JaredBurck · 2015-10-26T22:53:04Z

I am trying to install OpenShift v3 using the advanced method via anisble playbooks and having a very similar issue to #434. However, I am attempting to setup a single (1) master + clustered (3) etcd + 2 nodes mode cluster on OpenStack. Everything seems to be setup and executing just fine up until ansible gets to the following task and just hangs without completing, erroring, or any other ending.

TASK: [os_firewall | Start and enable iptables service] ***********************
changed: [master.ose.example.com]

It just hangs at this point no matter how long I wait. If I quit the execution and re-run the ansible playbook, ansible successfully completes the installation. There were no errors that I could find on master or any of the etcd instances and iptables had been enabled and started on each of them.

I could not attach my ansible hosts file so it is below:

# This is an example of a bring your own (byo) host inventory

[OSEv3:children]
masters
nodes
etcd

[OSEv3:vars]
deployment_type=enterprise
ansible_ssh_user=root
osm_default_subdomain=apps.ose.example.com

# enable htpasswd authentication
openshift_master_identity_providers=[{'name': 'htpasswd_auth', 'login': 'true', 'challenge': 'true', 'kind': 'HTPasswdPasswordIdentityProvider', 'filename': '/etc/openshift/openshift-passwd'}]

# host group for masters
[masters]
master.ose.example.com openshift_hostname=master.ose.example.com openshift_public_hostname=master.ose.example.com openshift_schedulable=True

# host group for etcd
[etcd]
master.ose.example.com
etcd1.ose.example.com
etcd2.ose.example.com

# host group for nodes
[nodes]
master.ose.example.com openshift_hostname=master.ose.example.com openshift_public_hostname=master.ose.example.com openshift_node_labels="{'region': 'infra', 'zone': 'default'}"
node2.ose.example.com openshift_hostname=node2.ose.example.com openshift_public_hostname=node2.ose.example.com openshift_node_labels="{'region': 'primary', 'zone': 'west'}"
node3.ose.example.com openshift_hostname=node3.ose.example.com openshift_public_hostname=node3.ose.example.com openshift_node_labels="{'region': 'primary', 'zone': 'east'}"

I am happy to provide additional information or help investigate this further. Thanks!

The text was updated successfully, but these errors were encountered:

detiber · 2015-10-27T02:47:42Z

@JaredBurck I suspect the issue is related to the iptables restart and the ssh connection hanging from that point. It is probably more prevalent in OpenStack environments due to the way networking is handled.

Are you able to reproduce this issue reliably?

JaredBurck · 2015-10-27T17:07:40Z

@detiber Yes, I am able to reproduce this reliably.

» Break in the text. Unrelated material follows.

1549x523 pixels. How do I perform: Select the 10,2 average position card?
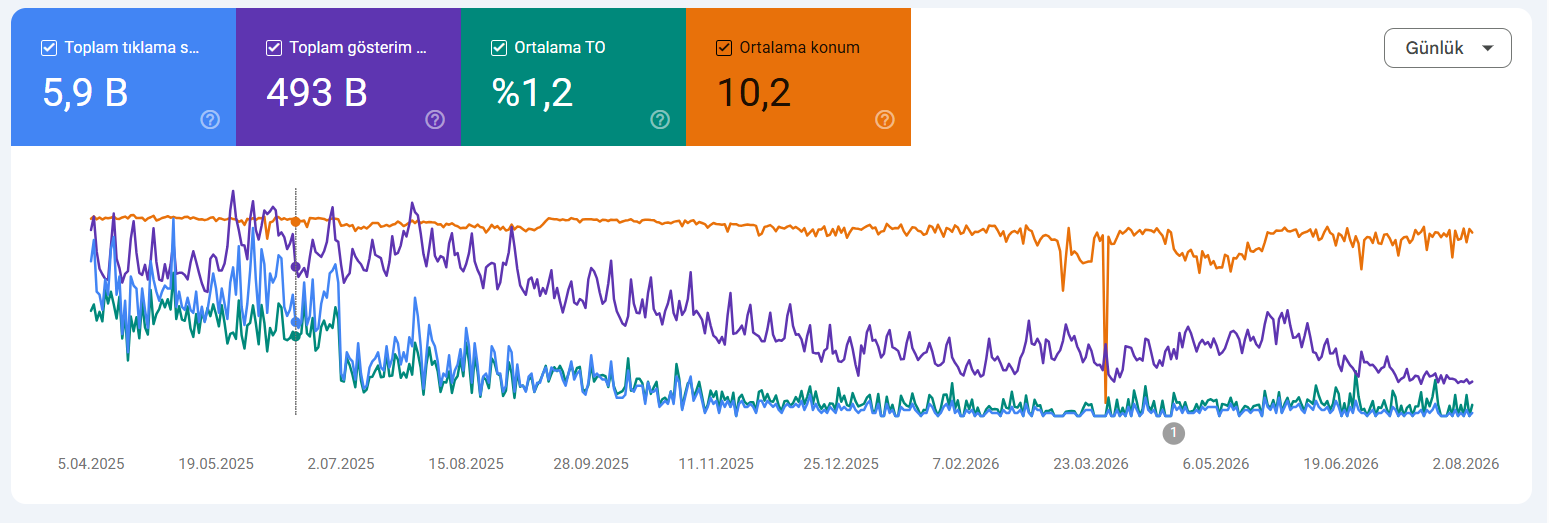point(798,77)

detiber · 2015-10-27T17:57:56Z

@JaredBurck okay, just to clarify, you are seeing this same issue on all of the hosts once they attempt to restart iptables for the initial time but not subsequent runs, correct?

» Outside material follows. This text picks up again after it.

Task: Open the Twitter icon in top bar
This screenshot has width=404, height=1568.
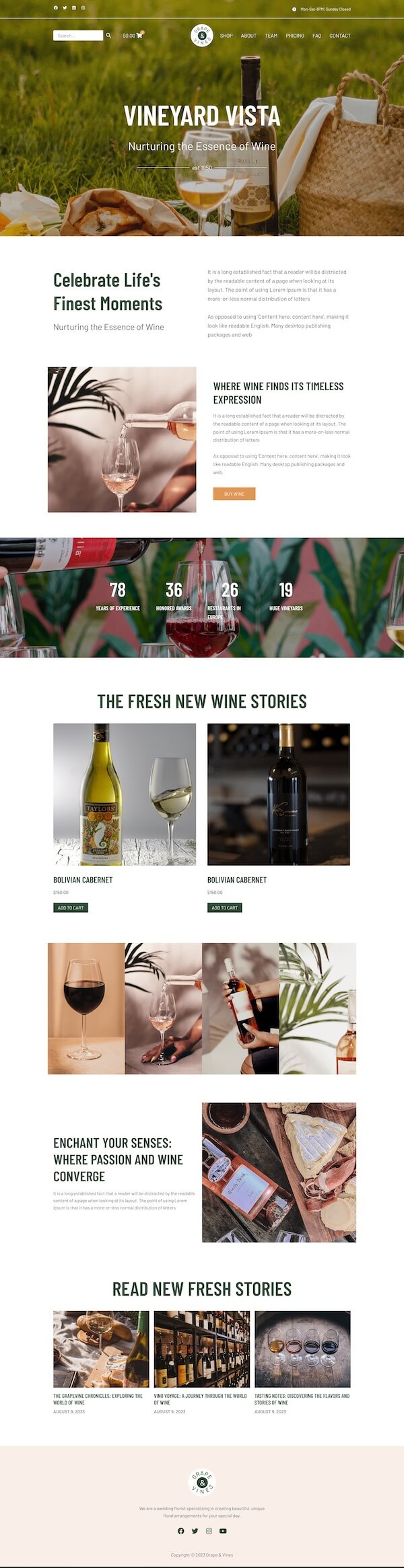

What is the base image that you are using within OpenStack?

JaredBurck · 2015-10-27T19:01:06Z

@detiber No not seeing the same issue on all the hosts, just hangs on the master. It does not matter where in the list the master host in, if it is the first host in this task it will hang. If master is the second host in the task list, it will hang here. It only seems to hang on the master host.

I am using the ose3-base image that is a custom built image from rhel-server-7.1-x86_64-dvd.iso. I am using the OS1 environment, if you are familiar with that.

One other thing that may or may not be helpful is that we do uninstall NetworkManager as-is. This was a prerequisites early on in OSEv3, but it appears that it has been removed from any docs as of lately.

detiber · 2015-10-27T19:51:49Z

@JaredBurck most interesting, I really would have expected the error to be on all hosts and not isolated to the master host.

Also odd is that the issue seems to be reproduced only by people using os1.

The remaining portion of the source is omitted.